One is tempted to say that the meaning of the politics of meaning is that it has no meaning. But ideas have consequences, even incoherent ideas, and those notions can be seductive and dangerous, particularly to a culture that has lost its moral compass.

It is now possible to see why the completion of the New Deal is not the end, but rather is the beginning, the launching-off point, the "great leap forward" for St. Hillary's New Salvation. Mrs. Clinton's politics of meaning is but a moral preparation for what is to follow. By clearing the moral atmosphere of traditional American virtues—rationality, independence, self-reliance, frugality, individualism—the politics of meaning hopes to reinvent the American character by establishing the sanctity of self-sacrifice as the highest moral virtue. By delegitimizing the moral foundations for individualism, the way will have been cleared for newer and higher forms of communal action. Once achieved, the American soul will have been opened or prepared for new and ominous forms of social experimentation.

But this kind of moral reformation cannot be achieved without dramatically increasing the coercive powers of the State. And the Clintons have all kinds of bright ideas to reinvent the ways that government can intrude into our private and public lives.
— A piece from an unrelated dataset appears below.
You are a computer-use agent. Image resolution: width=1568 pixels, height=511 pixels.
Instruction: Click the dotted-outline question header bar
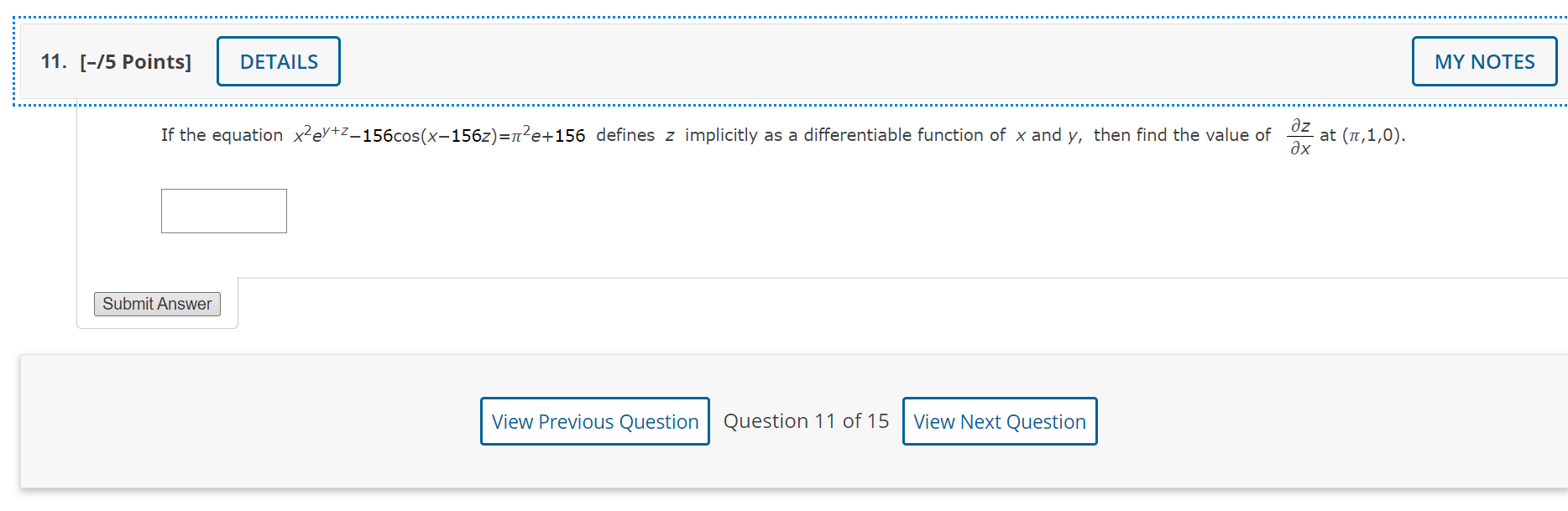(791, 62)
Of course the core of the Clinton plan to reconstitute the human soul begins with their Health Care Plan. Make no mistake about it: this is socialist-corporatism pure and simple. If you doubt this, examine the sweeping powers given to the proposed National Health Board. This central committee of seven will function like a Communist Central Committee or one of the Fascist National Councils of Italy. The Clinton's Health Board will oversee and regulate all the activities and operations of the government-created "regional health care alliances," and it will undoubtedly have the authority to enforce wage and price controls. The nation now stands poised on the brink of the largest increase in government controls and government subsidies since the New Deal.
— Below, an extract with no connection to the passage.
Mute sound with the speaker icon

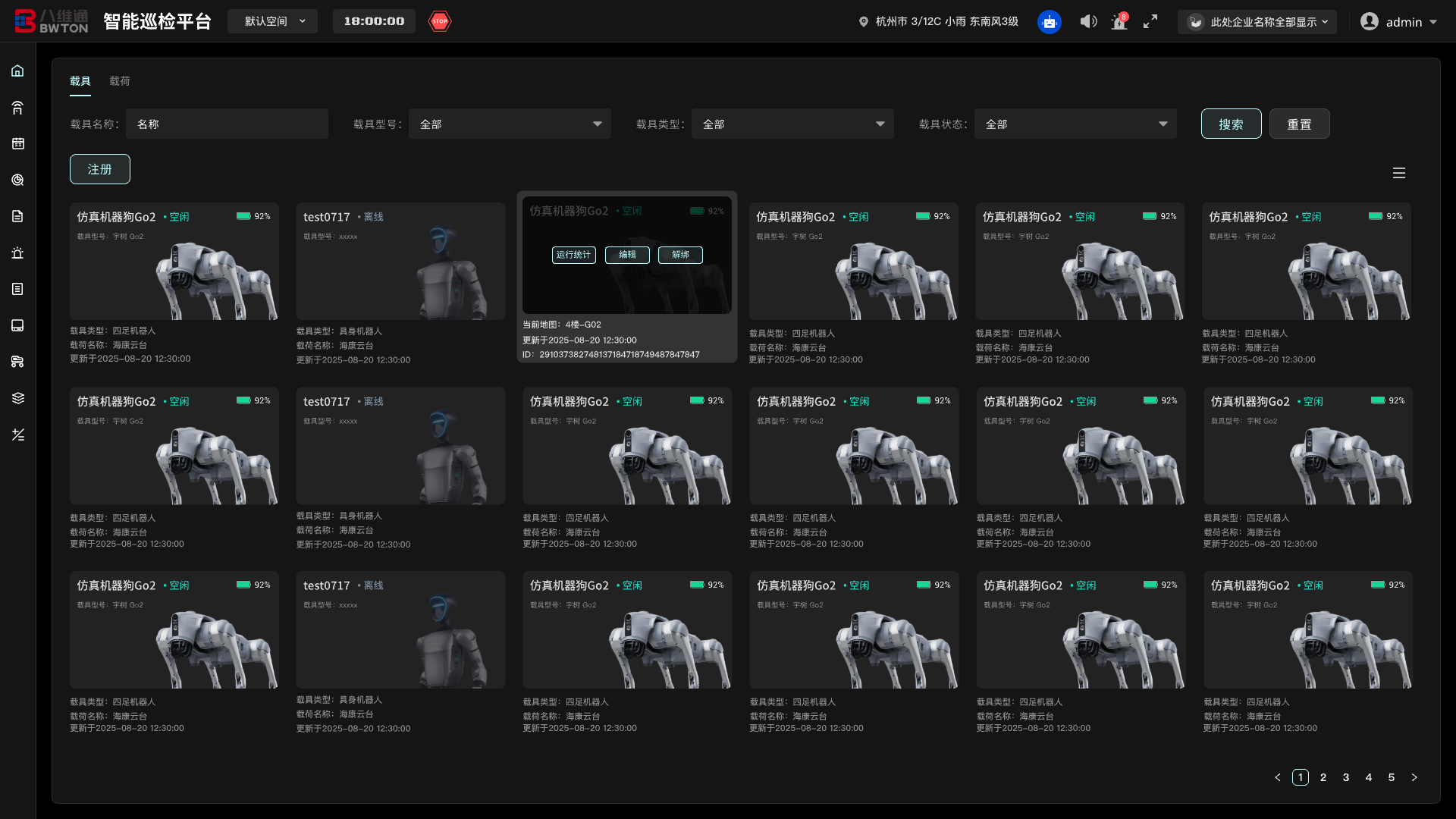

But where exactly does the Founders' Constitution grant the power to the national government to force citizens to participate in a federally-mandated health care plan? To the Clintons and the New Left radicals who support them, such questions are simply irrelevant. The Constitution is at best what the cultural Left says it is and at its worst a retrograde check on the revolutionary goals of the far-Left. If the Clinton's health care plan passes, there will be no limits, no restraints on the leviathan powers of the national government. "Thereafter," writes David B. Rivkin of the Wall Street Journal, "Congress will be able to regulate you not because of who you are, what you do for a living, or whether you use the interstate highways, but merely because you exist." But we shouldn't put all the blame on the Clintons: In the end it will have been the American people who drove the final stake into the heart of the Constitution of 1787.
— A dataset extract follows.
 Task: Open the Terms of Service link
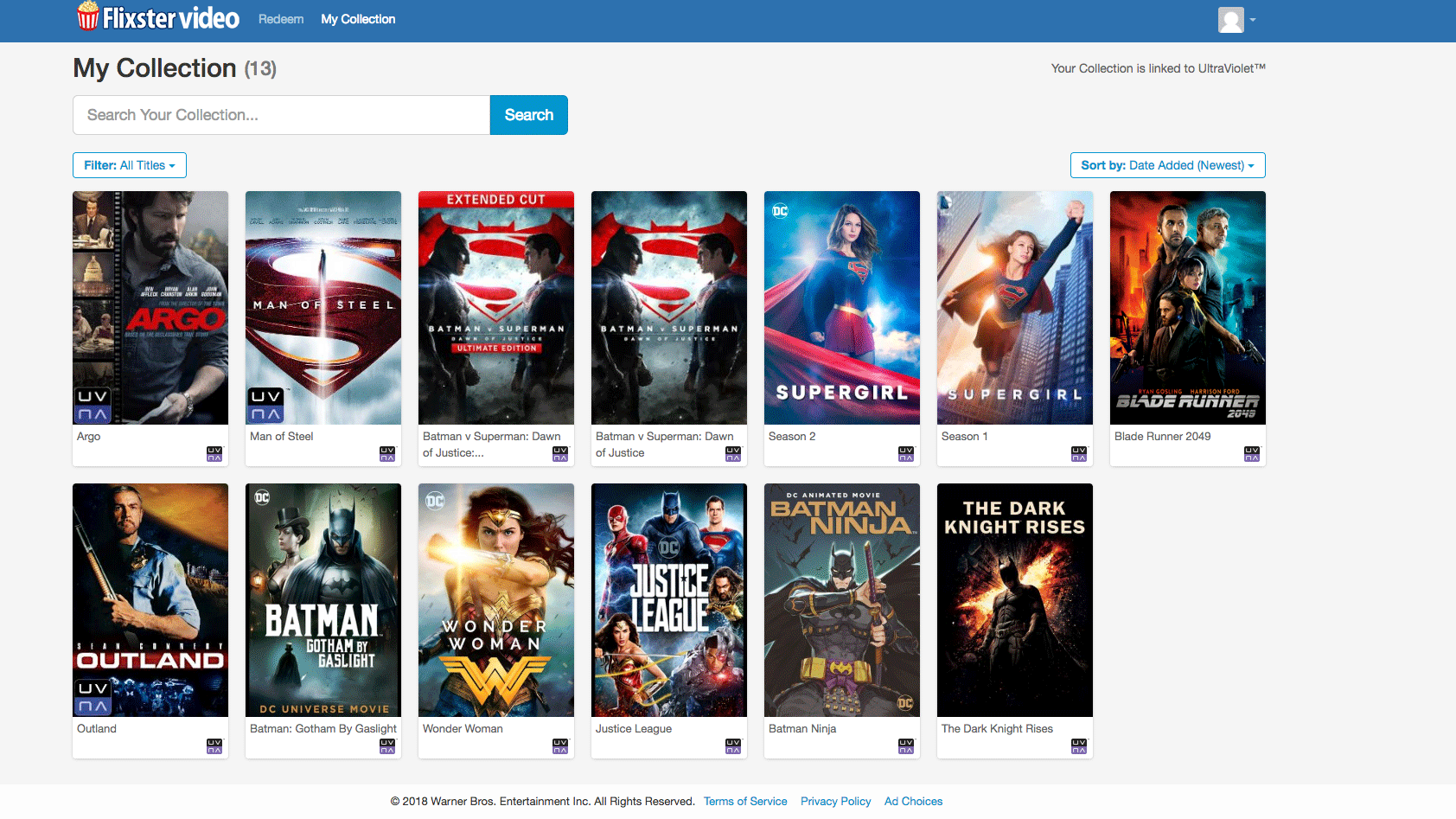[744, 801]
If you want to oppose the politics of meaning and the Clintons' moral-political agenda, you must challenge its basic principles: New Age mysticism, altruism, self-sacrifice, collectivism, elitism, and statism. The politics of freedom must replace the politics of meaning.

A new generation of young people, the new revolutionaries, must rediscover and consistently defend the principles of our Founding Fathers: the idea of individual rights, the sanctity of private property and the inviolability of contract, limited government and the virtues of entrepreneurship. Then and only then will America hold out the promise for a new birth of freedom.